Da qualche decennio a questa parte si è
capito che questo dissidio non esiste e che l’Io fa parte del mondo, nè più nè
meno di un albero. Questo ha portato a una visione più complessa e a una
conoscenza sempre più approfondita.
Ogni era di cambiamento ha sempre dato
vita a profeti di sventura che, invece di rimboccarsi le maniche perchè si
potesse approfittare di quel cambiamento e goderne, hanno preferito lanciare
anatemi e così sono aumentati i colpevoli e i lamenti, dando vita a un grande
esercito di professionisti del
risentimento.
Per alcuni il risentimento ha prodotto
modeste recriminazioni, mentre per altri si è tradotto in visioni
apocalittiche.
Dopo la caduta dell’Impero Romano si è
pensato all’anno 1000 come l’anno della fine del mondo, paura che si ripete a
ogni piè sospinto, assumendo forme di volta in volta coerenti con le novità:
chi non ricorda le preannunciate fini del mondo del 2000 e del 2012?
L’avvento delle macchine creò tanto
spavento che spinse i luddisti a distruggerle, il treno fu visto come Satana,
la bomba atomica avrebbe ben presto ucciso la popolazione mondiale trasformando
la terra in un deserto, l’AIDS era stata mandata da Dio per punire gli uomini
dei loro peccati. E così via.
Tutte queste fantastiche fantasie si sono
dimostrate vane e la vita ha ricominciato a fluire: le macchine hanno creato
occupazione, i treni comunicazione, l’energia atomica ha favorito il benessere,
i peccati sono rimasti ma l’AIDS è stato confinato.
Oggi la paura riprende con i robot, con
la Corea del Nord e l’Iran e di volta in volta con nuove pesti come l’aviaria, ebola
e tanto altro.
Ma la fine del mondo (dopo il 1000, il
2000 e la distruzione atomica) è oggi evocata soprattutto da una componente
significativa di ecologisti-ambientalisti, che da ormai mezzo secolo e in
misura crescente ci prospettano un futuro drammatico, in cui la sparizione
della razza umana e della vita nella Terra sono presentate come realistiche.

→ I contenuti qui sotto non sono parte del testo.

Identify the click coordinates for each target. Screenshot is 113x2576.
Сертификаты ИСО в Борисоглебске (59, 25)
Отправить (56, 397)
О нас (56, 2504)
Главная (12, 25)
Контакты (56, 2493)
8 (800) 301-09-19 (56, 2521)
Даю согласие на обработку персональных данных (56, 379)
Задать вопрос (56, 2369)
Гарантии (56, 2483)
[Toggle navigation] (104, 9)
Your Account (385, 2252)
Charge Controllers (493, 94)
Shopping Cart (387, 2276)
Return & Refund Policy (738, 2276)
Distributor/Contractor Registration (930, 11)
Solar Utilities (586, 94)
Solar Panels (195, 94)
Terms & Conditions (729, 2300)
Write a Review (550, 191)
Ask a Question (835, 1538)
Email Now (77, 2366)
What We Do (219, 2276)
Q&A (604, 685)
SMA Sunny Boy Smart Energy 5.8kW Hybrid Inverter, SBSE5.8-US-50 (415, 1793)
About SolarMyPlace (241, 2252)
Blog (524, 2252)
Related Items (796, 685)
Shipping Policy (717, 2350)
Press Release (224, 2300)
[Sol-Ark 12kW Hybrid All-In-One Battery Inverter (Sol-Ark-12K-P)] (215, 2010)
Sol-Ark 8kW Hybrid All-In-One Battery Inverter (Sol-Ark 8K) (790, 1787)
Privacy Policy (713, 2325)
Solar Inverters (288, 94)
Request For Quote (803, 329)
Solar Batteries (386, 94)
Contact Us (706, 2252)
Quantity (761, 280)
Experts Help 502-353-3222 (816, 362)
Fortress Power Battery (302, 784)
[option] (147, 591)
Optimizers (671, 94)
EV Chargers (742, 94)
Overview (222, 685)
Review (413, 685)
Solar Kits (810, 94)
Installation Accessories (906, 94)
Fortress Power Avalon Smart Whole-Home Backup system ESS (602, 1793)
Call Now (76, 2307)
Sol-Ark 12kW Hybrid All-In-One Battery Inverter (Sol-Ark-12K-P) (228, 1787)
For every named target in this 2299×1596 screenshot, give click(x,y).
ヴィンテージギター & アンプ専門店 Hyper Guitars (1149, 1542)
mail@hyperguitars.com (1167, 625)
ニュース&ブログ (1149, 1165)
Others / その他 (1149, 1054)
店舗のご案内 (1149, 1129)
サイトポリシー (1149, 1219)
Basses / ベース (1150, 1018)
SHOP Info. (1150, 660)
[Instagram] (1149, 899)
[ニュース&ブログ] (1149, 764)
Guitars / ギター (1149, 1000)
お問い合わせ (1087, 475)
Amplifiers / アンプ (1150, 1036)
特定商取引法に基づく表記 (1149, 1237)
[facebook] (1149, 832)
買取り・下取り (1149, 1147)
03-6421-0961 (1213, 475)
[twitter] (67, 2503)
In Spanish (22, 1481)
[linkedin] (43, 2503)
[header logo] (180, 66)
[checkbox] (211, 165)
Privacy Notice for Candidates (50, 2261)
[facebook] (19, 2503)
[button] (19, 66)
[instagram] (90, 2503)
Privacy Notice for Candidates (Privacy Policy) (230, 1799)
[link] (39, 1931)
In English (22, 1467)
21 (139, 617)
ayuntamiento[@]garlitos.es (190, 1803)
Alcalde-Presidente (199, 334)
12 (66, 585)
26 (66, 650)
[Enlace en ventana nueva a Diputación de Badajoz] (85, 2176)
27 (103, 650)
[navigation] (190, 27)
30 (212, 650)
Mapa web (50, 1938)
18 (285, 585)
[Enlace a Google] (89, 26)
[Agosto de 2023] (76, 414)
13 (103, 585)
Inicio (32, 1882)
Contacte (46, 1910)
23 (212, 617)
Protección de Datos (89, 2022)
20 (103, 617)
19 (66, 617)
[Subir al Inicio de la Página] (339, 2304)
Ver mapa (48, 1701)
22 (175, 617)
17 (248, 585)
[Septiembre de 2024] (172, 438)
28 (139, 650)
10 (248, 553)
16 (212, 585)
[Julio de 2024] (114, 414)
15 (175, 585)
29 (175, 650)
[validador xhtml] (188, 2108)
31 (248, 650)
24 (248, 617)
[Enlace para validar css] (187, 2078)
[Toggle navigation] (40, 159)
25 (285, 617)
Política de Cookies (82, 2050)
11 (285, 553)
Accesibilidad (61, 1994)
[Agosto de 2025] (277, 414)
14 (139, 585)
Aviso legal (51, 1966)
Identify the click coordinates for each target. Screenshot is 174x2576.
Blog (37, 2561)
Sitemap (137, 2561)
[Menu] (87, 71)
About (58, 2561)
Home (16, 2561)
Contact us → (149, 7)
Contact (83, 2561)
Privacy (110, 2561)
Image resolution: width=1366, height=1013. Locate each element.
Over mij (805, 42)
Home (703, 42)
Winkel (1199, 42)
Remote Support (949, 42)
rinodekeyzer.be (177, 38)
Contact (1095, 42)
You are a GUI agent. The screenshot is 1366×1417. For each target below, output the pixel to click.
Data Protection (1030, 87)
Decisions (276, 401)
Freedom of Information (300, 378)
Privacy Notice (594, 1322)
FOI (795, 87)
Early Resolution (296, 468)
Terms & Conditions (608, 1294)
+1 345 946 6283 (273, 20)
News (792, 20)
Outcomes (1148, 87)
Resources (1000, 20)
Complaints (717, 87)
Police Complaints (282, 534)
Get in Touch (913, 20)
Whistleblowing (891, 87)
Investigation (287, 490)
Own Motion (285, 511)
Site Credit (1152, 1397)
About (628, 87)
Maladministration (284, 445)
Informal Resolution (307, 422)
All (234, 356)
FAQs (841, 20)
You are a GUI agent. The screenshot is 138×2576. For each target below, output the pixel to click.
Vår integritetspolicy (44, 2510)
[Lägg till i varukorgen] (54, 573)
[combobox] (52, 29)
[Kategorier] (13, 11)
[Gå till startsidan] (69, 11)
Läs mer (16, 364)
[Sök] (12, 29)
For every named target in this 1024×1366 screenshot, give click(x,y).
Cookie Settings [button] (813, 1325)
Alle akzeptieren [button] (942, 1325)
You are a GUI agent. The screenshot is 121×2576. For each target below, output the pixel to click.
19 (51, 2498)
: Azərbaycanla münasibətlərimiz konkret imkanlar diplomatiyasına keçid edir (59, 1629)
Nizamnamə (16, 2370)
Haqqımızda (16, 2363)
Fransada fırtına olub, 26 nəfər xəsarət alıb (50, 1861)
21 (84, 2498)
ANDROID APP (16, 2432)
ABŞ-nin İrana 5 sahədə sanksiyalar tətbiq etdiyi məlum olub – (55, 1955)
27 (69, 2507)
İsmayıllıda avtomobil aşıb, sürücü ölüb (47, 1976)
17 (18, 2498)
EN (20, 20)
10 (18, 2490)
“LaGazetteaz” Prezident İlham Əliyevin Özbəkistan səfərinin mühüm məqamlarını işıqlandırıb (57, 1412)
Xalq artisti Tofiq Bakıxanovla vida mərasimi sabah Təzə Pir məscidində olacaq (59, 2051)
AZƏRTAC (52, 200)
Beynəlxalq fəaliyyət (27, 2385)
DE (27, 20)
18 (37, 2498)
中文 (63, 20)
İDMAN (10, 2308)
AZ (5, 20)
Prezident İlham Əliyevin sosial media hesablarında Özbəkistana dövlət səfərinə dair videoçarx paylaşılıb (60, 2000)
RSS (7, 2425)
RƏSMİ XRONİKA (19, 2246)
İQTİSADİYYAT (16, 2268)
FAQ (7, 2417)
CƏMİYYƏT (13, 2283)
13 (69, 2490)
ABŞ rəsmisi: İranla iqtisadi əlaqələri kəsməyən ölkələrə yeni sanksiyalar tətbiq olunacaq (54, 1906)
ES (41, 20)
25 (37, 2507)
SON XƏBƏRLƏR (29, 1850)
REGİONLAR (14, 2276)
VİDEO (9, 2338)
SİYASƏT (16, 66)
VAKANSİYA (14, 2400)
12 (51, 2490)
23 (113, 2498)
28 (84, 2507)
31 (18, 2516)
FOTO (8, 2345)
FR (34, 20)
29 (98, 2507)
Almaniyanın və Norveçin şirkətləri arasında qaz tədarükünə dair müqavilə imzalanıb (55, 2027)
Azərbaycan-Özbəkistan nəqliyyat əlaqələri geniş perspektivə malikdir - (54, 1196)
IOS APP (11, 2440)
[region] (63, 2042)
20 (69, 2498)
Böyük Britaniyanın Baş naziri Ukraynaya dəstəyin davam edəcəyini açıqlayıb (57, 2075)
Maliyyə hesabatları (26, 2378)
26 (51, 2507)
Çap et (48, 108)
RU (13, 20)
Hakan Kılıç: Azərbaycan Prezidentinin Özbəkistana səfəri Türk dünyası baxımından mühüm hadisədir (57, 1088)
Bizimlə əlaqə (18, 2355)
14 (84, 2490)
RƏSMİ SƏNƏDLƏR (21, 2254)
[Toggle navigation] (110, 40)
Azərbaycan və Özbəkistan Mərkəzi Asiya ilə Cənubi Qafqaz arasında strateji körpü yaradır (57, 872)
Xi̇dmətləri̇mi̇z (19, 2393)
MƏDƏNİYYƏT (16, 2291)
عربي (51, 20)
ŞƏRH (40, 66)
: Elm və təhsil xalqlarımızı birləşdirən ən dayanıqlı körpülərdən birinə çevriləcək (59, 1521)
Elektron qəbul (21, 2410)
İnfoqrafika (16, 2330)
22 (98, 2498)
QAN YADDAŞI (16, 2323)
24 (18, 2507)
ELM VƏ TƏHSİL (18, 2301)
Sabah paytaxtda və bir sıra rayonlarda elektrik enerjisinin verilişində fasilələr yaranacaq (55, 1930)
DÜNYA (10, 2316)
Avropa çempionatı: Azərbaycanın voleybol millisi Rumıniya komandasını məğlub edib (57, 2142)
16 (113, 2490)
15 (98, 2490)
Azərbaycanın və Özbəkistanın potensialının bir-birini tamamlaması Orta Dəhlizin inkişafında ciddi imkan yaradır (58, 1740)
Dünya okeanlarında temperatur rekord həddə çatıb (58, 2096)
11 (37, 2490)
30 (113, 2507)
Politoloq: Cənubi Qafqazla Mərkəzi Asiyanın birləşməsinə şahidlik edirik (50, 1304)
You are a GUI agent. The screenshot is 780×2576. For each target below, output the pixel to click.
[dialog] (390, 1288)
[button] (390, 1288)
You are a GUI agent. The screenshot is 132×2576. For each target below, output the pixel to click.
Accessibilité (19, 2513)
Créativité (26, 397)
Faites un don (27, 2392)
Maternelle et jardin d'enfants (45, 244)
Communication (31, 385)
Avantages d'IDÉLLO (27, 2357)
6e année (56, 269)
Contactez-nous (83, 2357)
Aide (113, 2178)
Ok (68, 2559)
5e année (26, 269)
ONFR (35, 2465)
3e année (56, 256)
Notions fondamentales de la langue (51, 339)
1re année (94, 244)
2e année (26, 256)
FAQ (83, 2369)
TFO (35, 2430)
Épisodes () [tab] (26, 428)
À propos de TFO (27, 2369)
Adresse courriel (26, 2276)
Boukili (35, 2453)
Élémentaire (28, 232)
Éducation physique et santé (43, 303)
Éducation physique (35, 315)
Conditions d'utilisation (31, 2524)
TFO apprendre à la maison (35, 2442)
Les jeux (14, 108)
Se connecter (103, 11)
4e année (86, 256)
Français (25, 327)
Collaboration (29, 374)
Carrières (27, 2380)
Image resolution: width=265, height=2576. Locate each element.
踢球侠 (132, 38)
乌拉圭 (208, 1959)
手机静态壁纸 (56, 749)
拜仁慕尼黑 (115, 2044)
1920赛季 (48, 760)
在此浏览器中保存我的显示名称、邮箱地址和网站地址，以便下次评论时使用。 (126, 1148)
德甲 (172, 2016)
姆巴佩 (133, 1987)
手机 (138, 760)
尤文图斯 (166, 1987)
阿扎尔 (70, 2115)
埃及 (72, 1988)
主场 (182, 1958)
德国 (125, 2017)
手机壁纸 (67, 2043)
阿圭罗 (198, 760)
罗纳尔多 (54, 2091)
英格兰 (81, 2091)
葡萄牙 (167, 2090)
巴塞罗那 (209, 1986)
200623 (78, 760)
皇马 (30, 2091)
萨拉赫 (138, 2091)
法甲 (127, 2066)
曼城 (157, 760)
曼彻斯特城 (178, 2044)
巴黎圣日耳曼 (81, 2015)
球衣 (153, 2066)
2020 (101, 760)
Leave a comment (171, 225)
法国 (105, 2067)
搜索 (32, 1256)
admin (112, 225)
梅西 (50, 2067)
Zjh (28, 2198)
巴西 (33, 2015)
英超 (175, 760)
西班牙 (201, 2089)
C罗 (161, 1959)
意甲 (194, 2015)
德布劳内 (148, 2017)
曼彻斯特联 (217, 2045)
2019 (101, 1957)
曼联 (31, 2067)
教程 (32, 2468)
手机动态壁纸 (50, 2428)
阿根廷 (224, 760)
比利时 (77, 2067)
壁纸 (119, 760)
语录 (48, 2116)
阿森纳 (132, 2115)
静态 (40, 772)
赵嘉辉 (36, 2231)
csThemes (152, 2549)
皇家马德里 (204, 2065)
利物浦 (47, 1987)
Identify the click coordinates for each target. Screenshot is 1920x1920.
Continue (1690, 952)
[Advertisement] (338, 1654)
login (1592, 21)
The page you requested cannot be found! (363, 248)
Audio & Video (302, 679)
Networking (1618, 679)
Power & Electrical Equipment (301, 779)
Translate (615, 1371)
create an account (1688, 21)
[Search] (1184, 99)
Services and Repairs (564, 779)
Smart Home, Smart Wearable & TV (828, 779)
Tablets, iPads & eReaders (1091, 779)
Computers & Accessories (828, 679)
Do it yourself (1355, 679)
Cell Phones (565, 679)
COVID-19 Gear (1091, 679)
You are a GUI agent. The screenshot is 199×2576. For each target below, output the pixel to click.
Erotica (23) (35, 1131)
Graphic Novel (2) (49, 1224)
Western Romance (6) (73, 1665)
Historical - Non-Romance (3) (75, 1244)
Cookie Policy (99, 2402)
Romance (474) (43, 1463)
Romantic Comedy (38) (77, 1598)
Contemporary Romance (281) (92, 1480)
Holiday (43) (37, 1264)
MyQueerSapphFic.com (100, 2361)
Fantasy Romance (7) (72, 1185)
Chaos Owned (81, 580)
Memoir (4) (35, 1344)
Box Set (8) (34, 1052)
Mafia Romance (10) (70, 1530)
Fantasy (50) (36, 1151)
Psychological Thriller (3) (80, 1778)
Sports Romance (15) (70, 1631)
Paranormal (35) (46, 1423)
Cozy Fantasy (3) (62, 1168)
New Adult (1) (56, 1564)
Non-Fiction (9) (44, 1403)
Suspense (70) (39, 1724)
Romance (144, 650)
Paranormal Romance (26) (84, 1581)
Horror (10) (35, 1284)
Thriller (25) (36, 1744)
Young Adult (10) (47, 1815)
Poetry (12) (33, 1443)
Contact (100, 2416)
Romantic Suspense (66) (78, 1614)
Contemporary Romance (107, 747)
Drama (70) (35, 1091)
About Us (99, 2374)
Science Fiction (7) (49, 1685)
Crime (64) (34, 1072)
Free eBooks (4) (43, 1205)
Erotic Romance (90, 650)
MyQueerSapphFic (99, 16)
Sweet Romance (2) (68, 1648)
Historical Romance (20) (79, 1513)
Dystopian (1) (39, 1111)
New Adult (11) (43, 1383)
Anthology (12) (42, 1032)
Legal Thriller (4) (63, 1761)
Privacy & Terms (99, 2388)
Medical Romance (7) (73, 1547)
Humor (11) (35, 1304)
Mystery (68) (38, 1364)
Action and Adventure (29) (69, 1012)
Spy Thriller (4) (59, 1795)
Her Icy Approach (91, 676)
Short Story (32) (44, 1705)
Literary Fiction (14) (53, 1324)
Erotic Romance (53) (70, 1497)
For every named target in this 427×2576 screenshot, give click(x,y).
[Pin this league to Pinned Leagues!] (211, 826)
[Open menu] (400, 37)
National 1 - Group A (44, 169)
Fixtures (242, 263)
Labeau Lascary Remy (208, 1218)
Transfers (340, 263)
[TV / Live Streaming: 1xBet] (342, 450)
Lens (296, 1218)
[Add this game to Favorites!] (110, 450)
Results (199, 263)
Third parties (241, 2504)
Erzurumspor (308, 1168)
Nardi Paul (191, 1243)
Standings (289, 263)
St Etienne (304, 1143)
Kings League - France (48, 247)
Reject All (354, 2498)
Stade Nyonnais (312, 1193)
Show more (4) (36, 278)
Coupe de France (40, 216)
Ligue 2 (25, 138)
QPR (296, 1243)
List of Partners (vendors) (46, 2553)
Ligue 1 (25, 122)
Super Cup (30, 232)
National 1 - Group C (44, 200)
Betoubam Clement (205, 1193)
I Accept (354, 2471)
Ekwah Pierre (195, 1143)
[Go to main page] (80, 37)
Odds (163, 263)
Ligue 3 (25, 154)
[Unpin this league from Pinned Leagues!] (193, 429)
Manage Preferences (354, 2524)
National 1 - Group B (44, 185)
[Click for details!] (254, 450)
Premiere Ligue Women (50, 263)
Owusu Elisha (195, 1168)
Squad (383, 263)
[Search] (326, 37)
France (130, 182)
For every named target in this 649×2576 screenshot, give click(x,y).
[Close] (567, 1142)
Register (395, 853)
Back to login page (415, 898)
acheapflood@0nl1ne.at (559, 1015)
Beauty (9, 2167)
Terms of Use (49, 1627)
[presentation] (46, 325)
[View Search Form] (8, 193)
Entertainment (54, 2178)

Si è così passati dalla natura contro l’uomo all’uomo contro la
natura.
I colpevoli sono sempre i soliti; si
comincia con gli Americani per passare al capitalismo (soprattutto finanziario)
e poi alle multinazionali: ecco coloro che si disinteressano del futuro
dell’umanità e del pianeta e che dobbiamo combattere. Ma, poichè una vera
alternativa all’economia di mercato, dopo il crollo del comunismo, non esiste,
allora si è dovuto allargare il campo all’essere umano, il singolo, colui che
quotidianamente agisce concretamente nel nostro pianeta.
Vade retro, Satana.
Guai a disperdere una goccia d’acqua,
guai a accendere il riscaldamento prima dei termini, guai a non spengere
completamente il computer.
Risultato: qualsiasi balla riesce a
filtrare la nota corazza umana, favorendo le dichiarazioni fantasiose dei
politici, degli economisti, degli studiosi interessati solo al proprio potere.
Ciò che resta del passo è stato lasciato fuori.